Dix questions au gouvernement du changement de maintenant #oupas

Historiquement et dans l’imaginaire populaire, la gauche défend les Droits de l’Homme. Un esprit naïf aurait donc pu imaginer que l’arrivée de François Hollande, dont le slogan de campagne était, qui plus est, « Le changement, c’est maintenant », allait mettre un terme au développement hystérique du commerce des « armes » numériques, ces solutions à l’échelle d’un pays, qui permettent de mettre toute une population sous surveillance.

Historiquement et dans l’imaginaire populaire, la gauche défend les Droits de l’Homme.

Un esprit naïf aurait donc pu imaginer que l’arrivée de François Hollande, dont le slogan de campagne était, qui plus est, « Le changement, c’est maintenant », allait mettre un terme au développement hystérique du commerce des « armes » numériques, ces solutions à l’échelle d’un pays, qui permettent de mettre toute une population sous surveillance.

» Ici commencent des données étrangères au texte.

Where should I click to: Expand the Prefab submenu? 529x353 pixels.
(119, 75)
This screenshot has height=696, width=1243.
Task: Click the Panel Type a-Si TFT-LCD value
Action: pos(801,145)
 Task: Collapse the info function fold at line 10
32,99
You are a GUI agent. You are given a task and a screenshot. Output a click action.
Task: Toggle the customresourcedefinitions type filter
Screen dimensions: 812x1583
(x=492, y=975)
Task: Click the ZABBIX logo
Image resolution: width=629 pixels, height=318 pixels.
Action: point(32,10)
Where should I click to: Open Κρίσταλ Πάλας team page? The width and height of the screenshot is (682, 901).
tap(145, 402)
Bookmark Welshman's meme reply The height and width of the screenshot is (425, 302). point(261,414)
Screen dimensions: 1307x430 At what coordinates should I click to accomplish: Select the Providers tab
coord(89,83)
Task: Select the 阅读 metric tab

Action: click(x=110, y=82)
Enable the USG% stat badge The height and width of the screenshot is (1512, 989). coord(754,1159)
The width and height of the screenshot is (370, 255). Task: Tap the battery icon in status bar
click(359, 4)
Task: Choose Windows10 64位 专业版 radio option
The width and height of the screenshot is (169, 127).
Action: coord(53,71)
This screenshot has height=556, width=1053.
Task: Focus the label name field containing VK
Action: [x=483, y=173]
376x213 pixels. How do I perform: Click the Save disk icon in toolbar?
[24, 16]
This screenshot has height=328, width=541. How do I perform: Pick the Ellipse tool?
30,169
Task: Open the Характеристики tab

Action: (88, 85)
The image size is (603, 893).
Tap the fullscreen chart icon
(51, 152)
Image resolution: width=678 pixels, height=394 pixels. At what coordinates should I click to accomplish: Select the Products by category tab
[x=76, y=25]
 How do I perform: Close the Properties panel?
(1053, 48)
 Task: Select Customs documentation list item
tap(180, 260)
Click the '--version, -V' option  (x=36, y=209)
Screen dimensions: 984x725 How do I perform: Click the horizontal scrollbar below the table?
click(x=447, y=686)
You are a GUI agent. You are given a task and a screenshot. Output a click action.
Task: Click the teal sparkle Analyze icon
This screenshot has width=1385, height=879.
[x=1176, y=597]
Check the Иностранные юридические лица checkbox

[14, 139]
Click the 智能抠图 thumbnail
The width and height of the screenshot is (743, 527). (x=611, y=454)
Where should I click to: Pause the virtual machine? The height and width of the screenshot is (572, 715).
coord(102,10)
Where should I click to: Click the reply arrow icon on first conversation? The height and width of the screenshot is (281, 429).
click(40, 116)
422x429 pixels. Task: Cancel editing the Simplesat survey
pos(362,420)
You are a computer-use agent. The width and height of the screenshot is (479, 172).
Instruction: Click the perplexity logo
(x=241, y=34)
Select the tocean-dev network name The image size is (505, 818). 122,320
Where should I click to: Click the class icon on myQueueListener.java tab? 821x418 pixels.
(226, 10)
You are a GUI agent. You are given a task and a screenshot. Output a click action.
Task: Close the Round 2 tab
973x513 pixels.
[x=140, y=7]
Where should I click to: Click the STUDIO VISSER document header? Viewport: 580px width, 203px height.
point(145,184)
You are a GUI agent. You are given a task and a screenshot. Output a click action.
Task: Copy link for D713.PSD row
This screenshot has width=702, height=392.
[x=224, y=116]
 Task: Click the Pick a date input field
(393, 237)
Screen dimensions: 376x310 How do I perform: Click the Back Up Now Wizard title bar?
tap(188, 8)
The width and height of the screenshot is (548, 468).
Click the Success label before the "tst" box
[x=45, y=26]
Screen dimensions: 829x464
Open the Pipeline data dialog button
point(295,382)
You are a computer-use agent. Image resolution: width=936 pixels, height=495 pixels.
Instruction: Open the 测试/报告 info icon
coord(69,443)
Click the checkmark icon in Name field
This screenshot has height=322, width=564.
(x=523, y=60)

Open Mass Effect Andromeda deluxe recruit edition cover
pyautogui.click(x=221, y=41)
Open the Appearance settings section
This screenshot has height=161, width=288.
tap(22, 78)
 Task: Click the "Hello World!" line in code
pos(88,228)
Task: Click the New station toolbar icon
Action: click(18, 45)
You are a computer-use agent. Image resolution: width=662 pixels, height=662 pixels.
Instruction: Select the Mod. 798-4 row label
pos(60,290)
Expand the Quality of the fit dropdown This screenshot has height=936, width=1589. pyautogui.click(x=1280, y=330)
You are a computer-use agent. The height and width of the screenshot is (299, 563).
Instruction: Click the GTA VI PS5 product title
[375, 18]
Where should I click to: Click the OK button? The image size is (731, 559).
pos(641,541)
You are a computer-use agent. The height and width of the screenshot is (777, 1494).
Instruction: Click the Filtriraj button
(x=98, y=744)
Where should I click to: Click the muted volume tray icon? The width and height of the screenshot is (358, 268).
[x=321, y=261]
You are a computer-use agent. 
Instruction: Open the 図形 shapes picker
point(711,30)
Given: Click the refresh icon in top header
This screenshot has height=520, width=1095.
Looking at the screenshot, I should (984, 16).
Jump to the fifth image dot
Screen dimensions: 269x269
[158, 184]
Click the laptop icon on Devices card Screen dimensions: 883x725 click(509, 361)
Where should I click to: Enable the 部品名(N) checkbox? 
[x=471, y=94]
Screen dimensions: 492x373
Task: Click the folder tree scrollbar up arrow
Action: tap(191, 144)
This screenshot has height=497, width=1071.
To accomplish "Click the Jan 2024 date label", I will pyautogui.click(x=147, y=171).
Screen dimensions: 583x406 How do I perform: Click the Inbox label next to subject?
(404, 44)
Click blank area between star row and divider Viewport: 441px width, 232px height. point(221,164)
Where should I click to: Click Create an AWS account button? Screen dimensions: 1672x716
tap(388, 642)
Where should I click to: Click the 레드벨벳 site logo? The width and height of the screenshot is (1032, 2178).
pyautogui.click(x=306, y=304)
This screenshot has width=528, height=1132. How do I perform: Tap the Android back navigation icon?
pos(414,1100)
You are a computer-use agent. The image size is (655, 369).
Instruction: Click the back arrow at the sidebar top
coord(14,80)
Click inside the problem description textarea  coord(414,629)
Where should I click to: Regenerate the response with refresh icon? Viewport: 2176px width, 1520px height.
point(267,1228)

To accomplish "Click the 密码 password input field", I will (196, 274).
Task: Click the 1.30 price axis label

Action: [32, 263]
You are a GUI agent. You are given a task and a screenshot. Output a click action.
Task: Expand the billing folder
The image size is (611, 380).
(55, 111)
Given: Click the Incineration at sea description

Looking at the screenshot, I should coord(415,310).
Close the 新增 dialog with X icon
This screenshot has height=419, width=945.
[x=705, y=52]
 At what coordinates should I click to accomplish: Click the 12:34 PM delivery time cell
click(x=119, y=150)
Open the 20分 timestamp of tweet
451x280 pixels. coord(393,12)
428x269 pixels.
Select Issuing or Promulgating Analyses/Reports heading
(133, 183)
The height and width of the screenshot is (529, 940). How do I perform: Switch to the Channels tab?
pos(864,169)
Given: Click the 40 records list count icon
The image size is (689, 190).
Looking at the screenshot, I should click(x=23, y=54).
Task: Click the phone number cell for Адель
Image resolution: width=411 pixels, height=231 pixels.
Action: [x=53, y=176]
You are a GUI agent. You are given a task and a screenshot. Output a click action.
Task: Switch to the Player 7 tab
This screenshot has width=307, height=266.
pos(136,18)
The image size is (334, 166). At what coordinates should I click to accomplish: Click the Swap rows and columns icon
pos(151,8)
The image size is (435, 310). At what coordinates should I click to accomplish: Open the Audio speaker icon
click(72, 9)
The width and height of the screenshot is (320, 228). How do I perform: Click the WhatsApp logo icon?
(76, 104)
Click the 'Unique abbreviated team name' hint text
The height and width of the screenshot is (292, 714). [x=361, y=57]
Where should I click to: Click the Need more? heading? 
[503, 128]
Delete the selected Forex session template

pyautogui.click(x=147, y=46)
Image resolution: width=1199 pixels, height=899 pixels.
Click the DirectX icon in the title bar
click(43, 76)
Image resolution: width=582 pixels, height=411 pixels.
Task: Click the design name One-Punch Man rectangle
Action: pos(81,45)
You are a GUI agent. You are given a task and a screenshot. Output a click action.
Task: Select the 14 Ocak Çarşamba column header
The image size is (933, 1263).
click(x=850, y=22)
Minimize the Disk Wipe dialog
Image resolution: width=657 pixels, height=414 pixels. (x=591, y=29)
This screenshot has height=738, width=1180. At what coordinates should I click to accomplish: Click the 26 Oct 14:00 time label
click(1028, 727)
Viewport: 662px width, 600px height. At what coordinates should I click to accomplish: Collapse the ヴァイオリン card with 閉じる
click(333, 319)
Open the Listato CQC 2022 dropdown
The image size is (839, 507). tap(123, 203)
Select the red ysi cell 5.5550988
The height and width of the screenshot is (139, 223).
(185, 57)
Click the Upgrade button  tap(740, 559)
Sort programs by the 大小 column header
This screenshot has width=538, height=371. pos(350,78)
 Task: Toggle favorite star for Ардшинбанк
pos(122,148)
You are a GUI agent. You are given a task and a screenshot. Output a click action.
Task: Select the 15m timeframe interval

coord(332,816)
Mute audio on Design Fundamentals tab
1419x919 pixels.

Qu’il soit de type démocratique, qu’il s’agisse d’un Etat policier ou d’une dictature sanglante, le concept même d’outil de surveillance massive est une incongruité.

Les petites affaires d’Amesys en Libye et ailleurs, celles de Qosmos en Syrie, sont une insulte au nécessaire humanisme. Alors le changement dans ce domaine, il est où ?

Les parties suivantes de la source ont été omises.